__YOUR GOAL__: Edit the stretch from the line containing "Given: Clear console logs with 清除 action" through the end of the records by changing "Viewport" to "Display area", and return only those lines with everything else as it stands. Leave the pictures out of the answer.

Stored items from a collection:
***

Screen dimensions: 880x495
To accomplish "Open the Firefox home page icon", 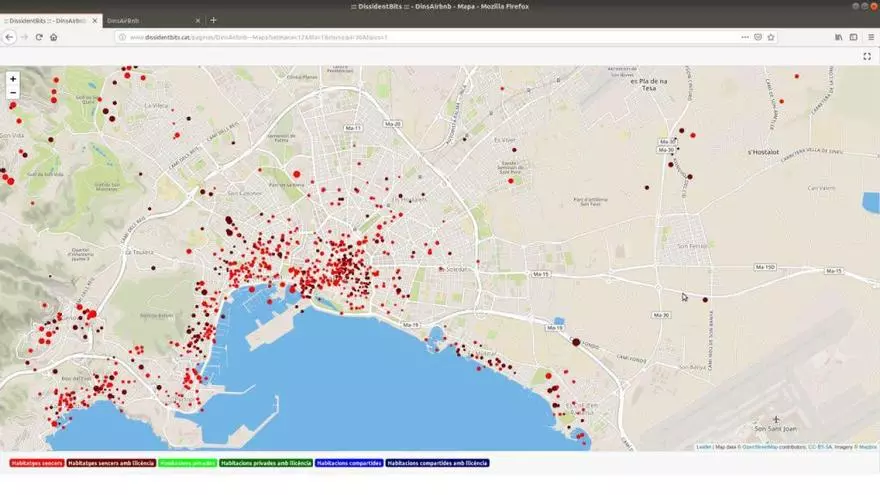I will click(x=53, y=37).
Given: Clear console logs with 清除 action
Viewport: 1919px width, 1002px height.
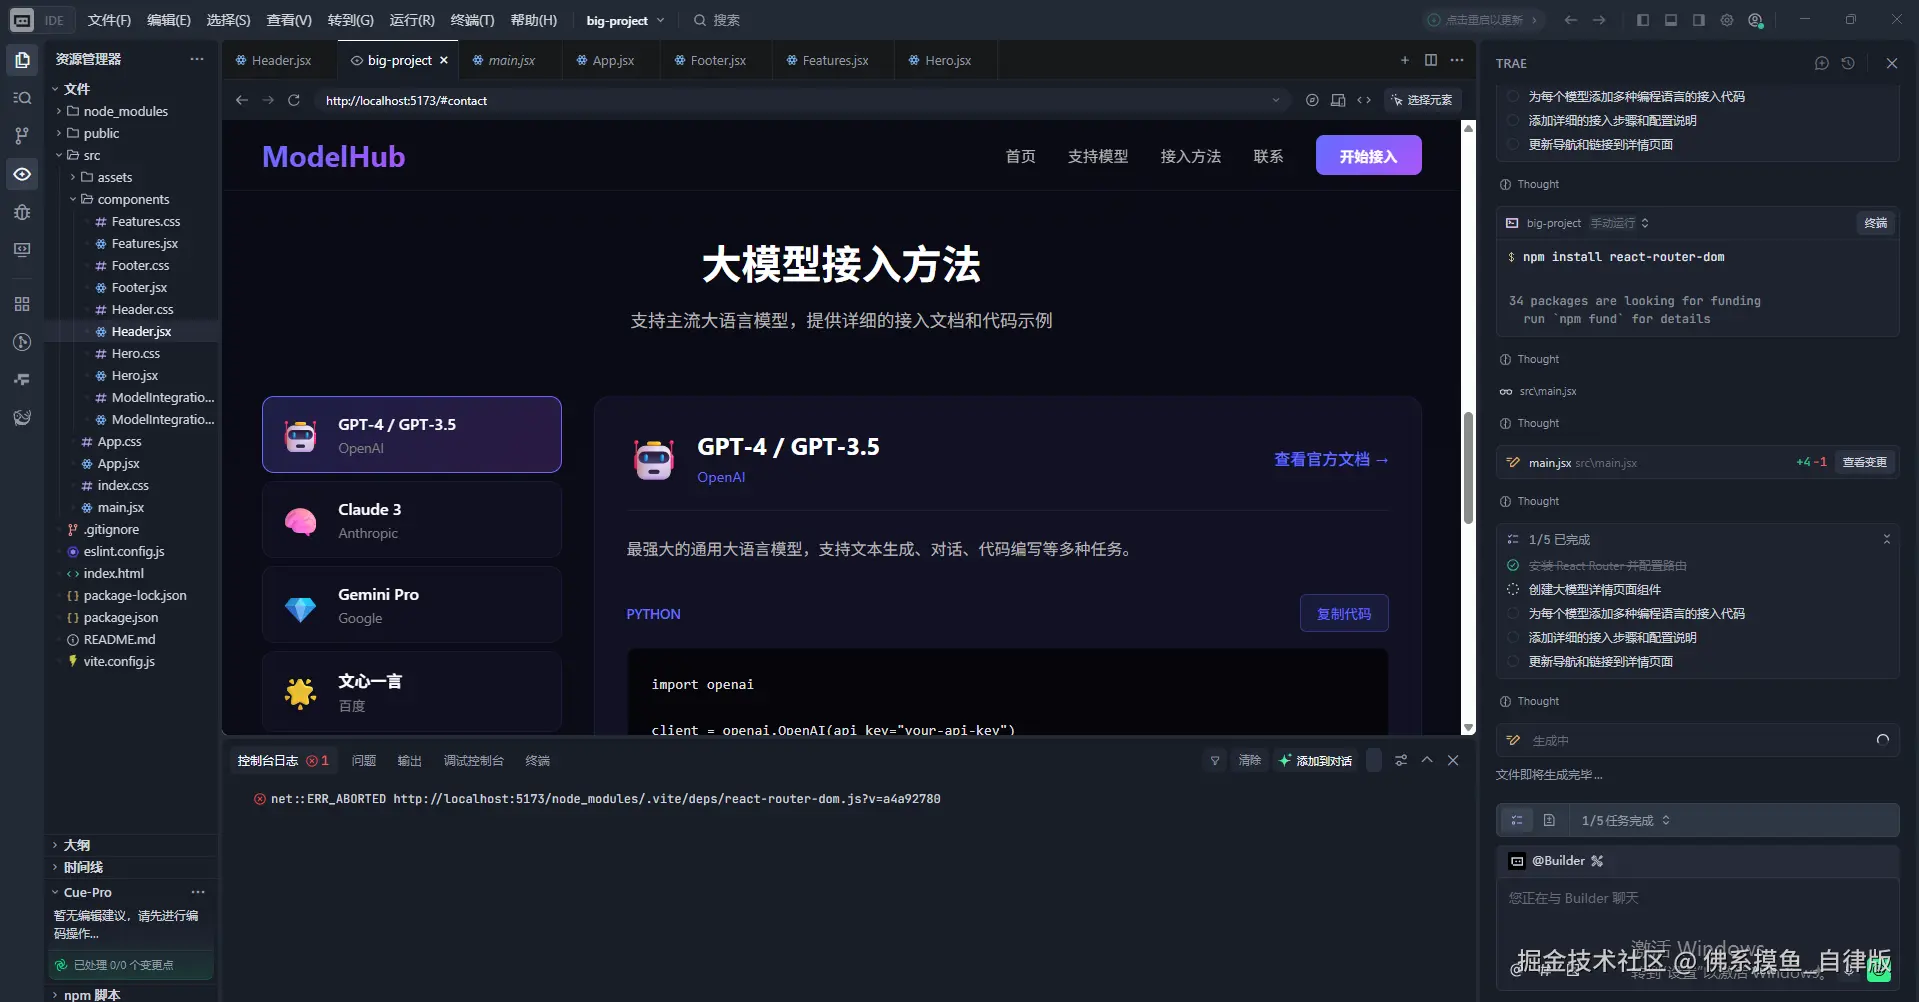Looking at the screenshot, I should click(x=1248, y=760).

***

__REPLY TO THE EXERCISE__:
Given: Clear console logs with 清除 action
Display area: 1919px width, 1002px height.
Looking at the screenshot, I should click(x=1248, y=760).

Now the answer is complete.